A Confocal maximum intensity projections of representative HEK293 cells transfected with either SNAP-MC4R + mock or SNAP-MC4R + MRAP2 (1 + 4), seeded on the same coverslip and then labelled using SNAP-surface549. The cells were then incubated for 5 min with either 0.5 nM or 1000 nM Alexa647-NDP-α-MSH and imaged. Contrast is set to the same values in each channel. Maximum intensity projections were constructed in Fiji before running Cellpose-based cell segmentation to extract individual cells intensity values.

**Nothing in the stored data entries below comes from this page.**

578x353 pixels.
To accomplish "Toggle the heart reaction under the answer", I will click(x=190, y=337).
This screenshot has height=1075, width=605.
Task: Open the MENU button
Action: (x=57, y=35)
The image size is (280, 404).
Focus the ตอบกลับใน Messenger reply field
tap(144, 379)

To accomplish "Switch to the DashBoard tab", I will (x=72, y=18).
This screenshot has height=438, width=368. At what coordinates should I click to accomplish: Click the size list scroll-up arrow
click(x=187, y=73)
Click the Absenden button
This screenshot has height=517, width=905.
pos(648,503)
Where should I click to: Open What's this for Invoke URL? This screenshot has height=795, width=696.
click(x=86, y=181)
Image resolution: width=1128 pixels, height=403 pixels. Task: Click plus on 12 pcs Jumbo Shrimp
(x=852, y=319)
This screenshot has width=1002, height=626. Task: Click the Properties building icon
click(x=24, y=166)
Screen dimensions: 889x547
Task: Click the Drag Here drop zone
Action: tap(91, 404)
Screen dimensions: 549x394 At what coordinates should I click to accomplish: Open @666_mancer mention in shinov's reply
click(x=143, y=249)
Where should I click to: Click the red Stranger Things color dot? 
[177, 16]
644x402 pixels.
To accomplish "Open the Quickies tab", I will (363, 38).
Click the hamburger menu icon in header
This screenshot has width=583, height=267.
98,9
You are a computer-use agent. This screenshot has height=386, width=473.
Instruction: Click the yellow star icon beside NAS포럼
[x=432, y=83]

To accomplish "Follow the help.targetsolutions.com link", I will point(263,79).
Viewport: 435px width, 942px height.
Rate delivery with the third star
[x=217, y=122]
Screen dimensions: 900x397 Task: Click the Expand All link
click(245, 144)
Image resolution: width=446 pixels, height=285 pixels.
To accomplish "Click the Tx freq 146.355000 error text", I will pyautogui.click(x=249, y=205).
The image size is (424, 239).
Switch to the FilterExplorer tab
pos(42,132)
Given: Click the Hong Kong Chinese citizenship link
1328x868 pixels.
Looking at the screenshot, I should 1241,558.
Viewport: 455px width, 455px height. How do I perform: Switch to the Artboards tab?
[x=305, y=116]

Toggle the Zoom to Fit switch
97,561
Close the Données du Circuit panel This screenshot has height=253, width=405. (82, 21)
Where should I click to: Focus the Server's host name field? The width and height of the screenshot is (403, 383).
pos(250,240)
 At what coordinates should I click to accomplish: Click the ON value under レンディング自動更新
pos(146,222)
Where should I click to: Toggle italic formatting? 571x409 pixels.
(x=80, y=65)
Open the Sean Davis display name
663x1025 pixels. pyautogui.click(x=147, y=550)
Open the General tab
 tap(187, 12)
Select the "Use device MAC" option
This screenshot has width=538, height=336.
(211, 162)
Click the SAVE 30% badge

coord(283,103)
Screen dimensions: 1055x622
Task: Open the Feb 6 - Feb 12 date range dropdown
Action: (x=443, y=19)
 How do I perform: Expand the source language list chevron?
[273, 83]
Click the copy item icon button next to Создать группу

Scale bar is 10 µm. B Chart of the normalised NDP-α-MSH ligand signal (to SNAP-MC4R receptor expression) per cell for 0.5 nM ligand (turquoise circles, n = 5 independent transfections, 226 cells) and 1000 nM ligand (green square, n = 2 independent transfections, 45 cells). Shading indicates MRAP2 positive cells, as determined by visual inspection of confocal micrographs. C Affinity and D maximal binding parameters extracted from saturation radioligand binding experiments using [I]¹²⁵-NDP-α-MSH on membrane preparations of HEK293-SL cells transfected with MC4R and MRAP2 or RAMP3 at 1 + 1 ratio. Results are represented as mean ± SEM, in which individual data point from the three individual experiments are shown. Results show an increase in B_max for MRAP2 and not from the negative control RAMP3, but no change in affinity (pK_D) for both conditions. Statistical analysis was performed using ordinary one-way ANOVA with Tukey’s multiple comparisons post-hoc test (* = p < 0.05, adjusted p-value mock vs MRAP2 = 0.0125 and adjusted p-value MRAP2 vs RAMP3 = 0.0377). Non-significant comparison is not shown in (D).